“I’ve scheduled your sessions for Tuesdays and Thursdays, six in the afternoon. How do you feel about that?”
I check my planner. In between chess club, my study timetable, and the lower school book club I run, my time is already slipping away from me. Still, it’s too late to turn back now, and I have every intention of getting into every university I apply for, and this is my ticket.
“Alright, Miss Bailey, that’s fine, I’ve made a note.”
“You absolute angel!” Miss Bailey exclaims, typing into her computer. “You’re quite possibly saving my life! Alright, I’ve booked you in. You won’t start until half-term, so you get to have those afternoons for yourself now.”
I nod and make a note of that too. Miss Bailey beams at me. “You remind me so much of me when I was your age, you know."
I try to hide how much it pleases me to hear this. I tuck my hair behind my ears, a little self-consciously, then put my planner away and stand.
“If I grow up to be like you, Miss Bailey, I would be pretty proud.”
She laughs.
“What! A boring old English teacher! No, you’ve got a much more impressive future ahead of you, I can tell. Well, have a good term, my darling.”
“Thanks, Miss Bailey.”
I stop at the door.
“Who will it be, by the way?”
“Your lucky tutee?”
I laugh.
“Yes, my lucky tutee.”
“Mm,” she checks her computer. “Evan Knight.”
My entire body becomes entombed in ice.
“Who?” I ask even though I heard perfectly well.
“Evan Knight,” she looks up from her computer. “Do you know him?”
The ice of which I am now made cracks and shatters into splinters. I can barely move.
“No,” I say weakly. “See you later, Miss Bailey.”
And then I run away, trying to keep the bits of me together long enough that Miss Bailey doesn’t see me fall apart.
And then all the pain from Evan’s words this morning, from every cruel thing he’s ever said to me, and the oldest pain of all, the pain of betrayal, all come rushing back like a blow.
The First Time Sophie Met Evan
It’smythirdweekat Spearcrest and it’s been raining the entire time. I know because I spend almost every lesson with my gaze out of the window. I stare at the looming tree line, the dull wall of shapeless clouds, the mist clinging to the corners of the building like a tepid breath on a cold day.

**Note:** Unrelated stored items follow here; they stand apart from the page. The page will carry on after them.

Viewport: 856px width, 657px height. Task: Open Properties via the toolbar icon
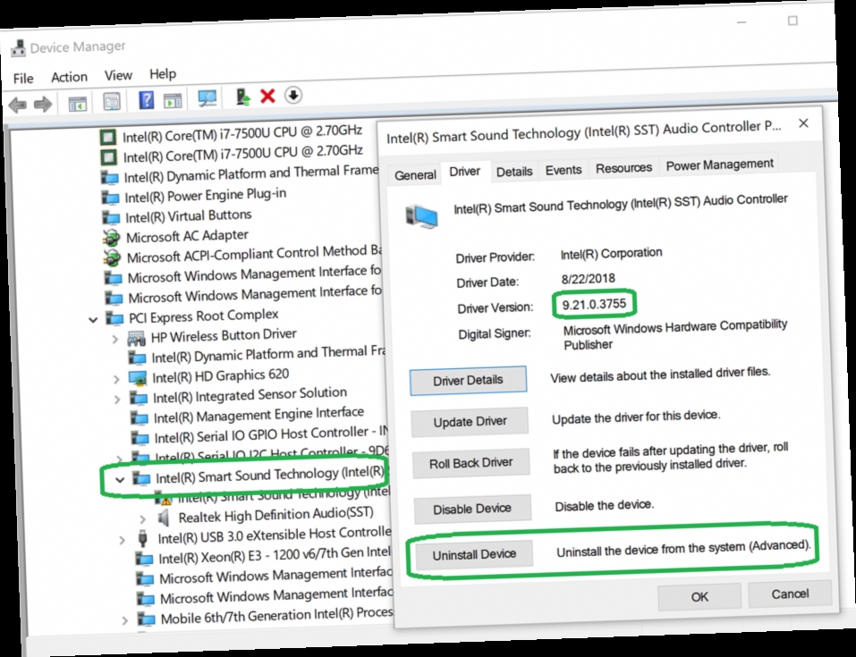point(111,99)

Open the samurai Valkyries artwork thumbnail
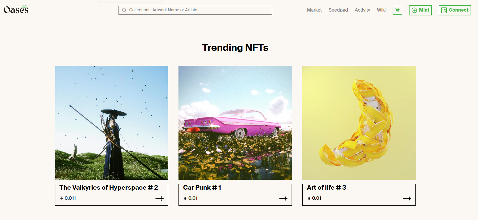112,123
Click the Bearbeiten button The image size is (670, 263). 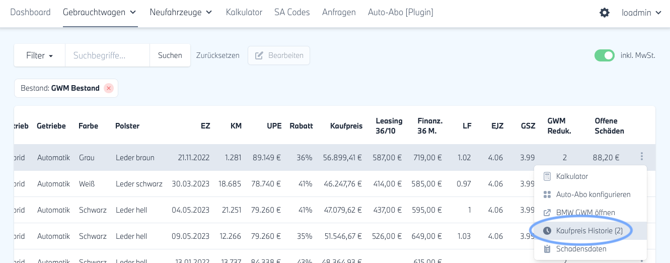tap(279, 55)
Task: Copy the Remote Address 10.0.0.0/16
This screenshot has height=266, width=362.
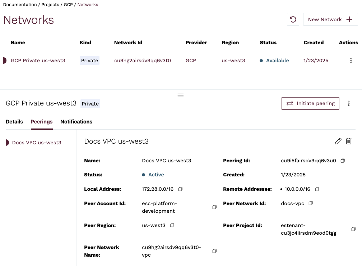Action: click(x=317, y=189)
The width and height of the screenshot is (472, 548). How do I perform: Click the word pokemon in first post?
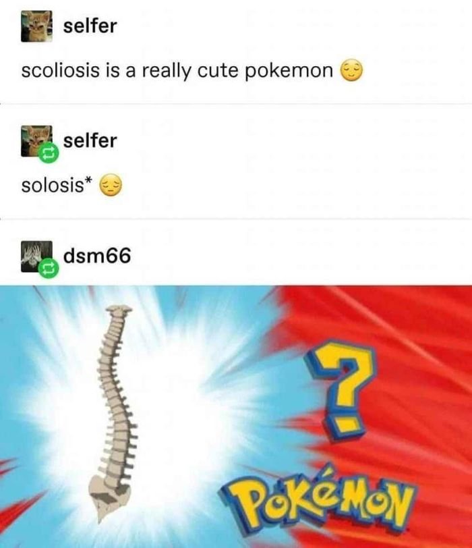tap(289, 71)
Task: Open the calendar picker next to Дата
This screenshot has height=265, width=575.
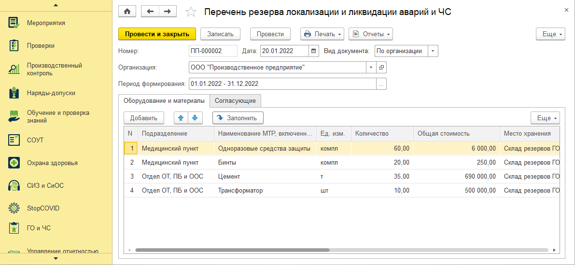Action: 313,51
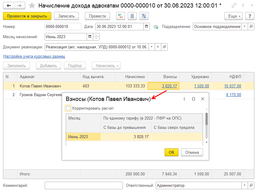Viewport: 257px width, 191px height.
Task: Expand the Подразделение dropdown list
Action: pyautogui.click(x=244, y=27)
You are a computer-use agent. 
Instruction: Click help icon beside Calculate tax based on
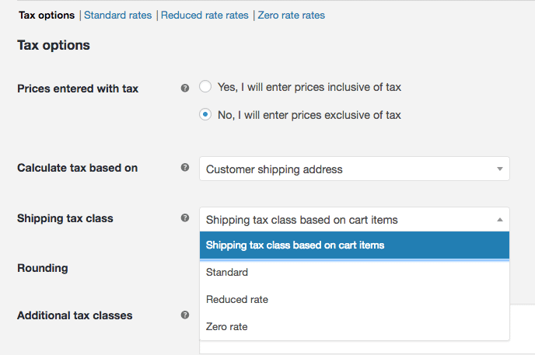(x=185, y=167)
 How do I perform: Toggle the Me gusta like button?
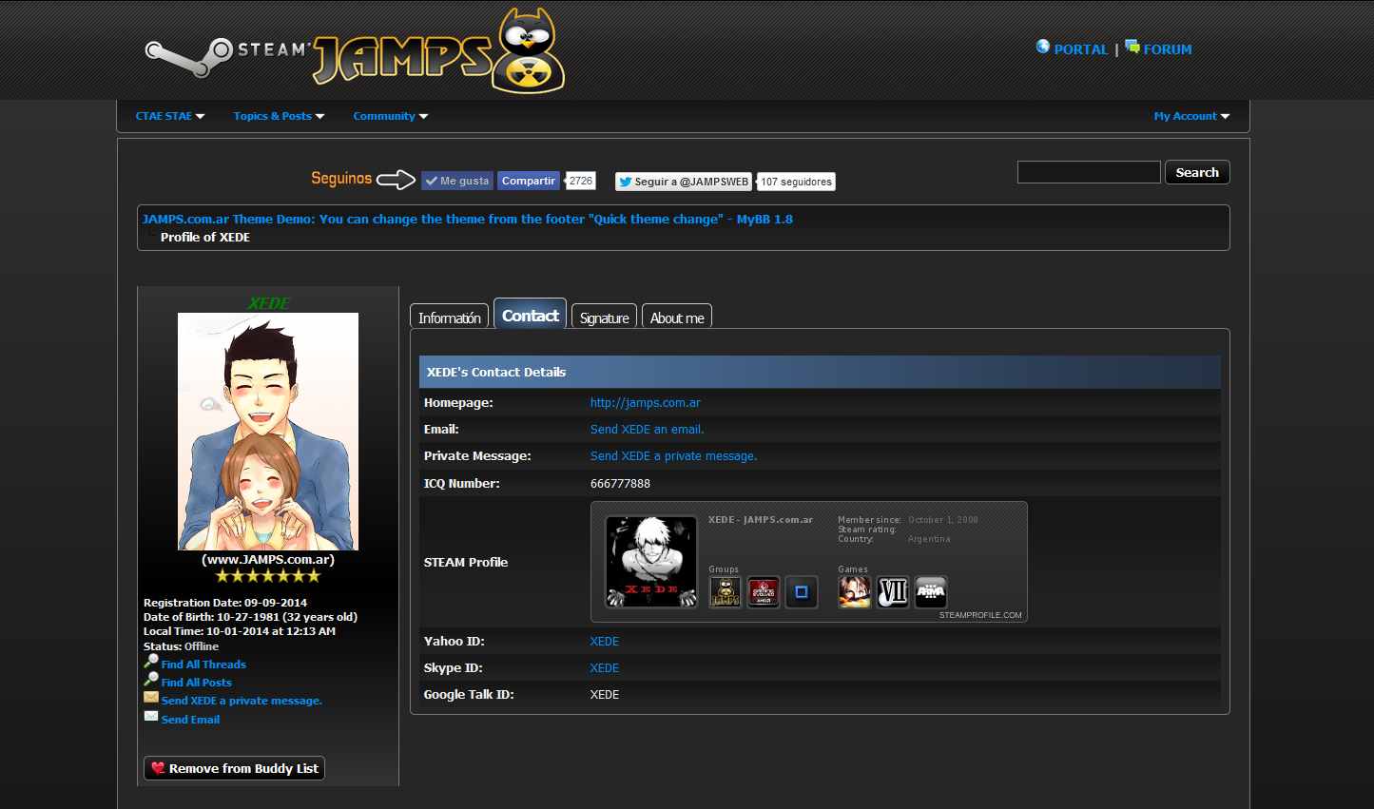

A voice pulls me back to reality. It repeats a question for the third time.
I sigh and turn. “No, my parents aren’t cleaners.”
“Oh.”
The girl next to me has long, perfectly curled hair, thick eyelashes, and clear skin. She doesn’t look like the Year 9s in my old school used to look. She definitely doesn’t look like me. Her manners are polished and she speaks with a sort of thoughtful confusion which I’m sure allows her to get away with a lot.
“But they do work for the school, right?” she asks.